**Your instructions**: What is needed is each line of the data below that holds the string "will".

**Records for the exercise**:
__________
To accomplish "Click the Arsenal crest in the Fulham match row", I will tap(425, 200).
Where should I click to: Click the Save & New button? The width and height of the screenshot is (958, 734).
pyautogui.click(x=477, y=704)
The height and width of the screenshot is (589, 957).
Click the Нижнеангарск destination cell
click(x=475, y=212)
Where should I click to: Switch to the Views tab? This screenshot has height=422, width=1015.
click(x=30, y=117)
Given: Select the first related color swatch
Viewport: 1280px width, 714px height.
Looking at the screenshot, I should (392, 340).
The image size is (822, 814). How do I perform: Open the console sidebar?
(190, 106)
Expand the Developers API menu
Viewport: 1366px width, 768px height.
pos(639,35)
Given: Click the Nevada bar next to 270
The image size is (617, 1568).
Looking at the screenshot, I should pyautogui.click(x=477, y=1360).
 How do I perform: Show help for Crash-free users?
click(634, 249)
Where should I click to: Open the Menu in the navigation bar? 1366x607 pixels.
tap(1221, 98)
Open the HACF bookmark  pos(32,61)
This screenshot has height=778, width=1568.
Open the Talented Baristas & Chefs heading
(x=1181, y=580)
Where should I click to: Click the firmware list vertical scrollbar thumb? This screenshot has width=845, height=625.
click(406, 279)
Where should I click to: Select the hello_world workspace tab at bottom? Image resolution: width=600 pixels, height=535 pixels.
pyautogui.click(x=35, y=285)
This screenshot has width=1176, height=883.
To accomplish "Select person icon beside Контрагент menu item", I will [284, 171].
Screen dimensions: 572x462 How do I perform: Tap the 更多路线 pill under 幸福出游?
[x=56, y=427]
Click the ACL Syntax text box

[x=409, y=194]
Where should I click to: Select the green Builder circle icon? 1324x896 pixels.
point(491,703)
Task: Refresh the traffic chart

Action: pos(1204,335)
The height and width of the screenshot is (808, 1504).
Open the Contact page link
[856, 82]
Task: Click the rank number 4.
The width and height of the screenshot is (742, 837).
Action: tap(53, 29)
__________
**Task result**:
To accomplish "Click the Arsenal crest in the Fulham match row", I will tap(425, 200).
To accomplish "Select person icon beside Контрагент menu item", I will [284, 171].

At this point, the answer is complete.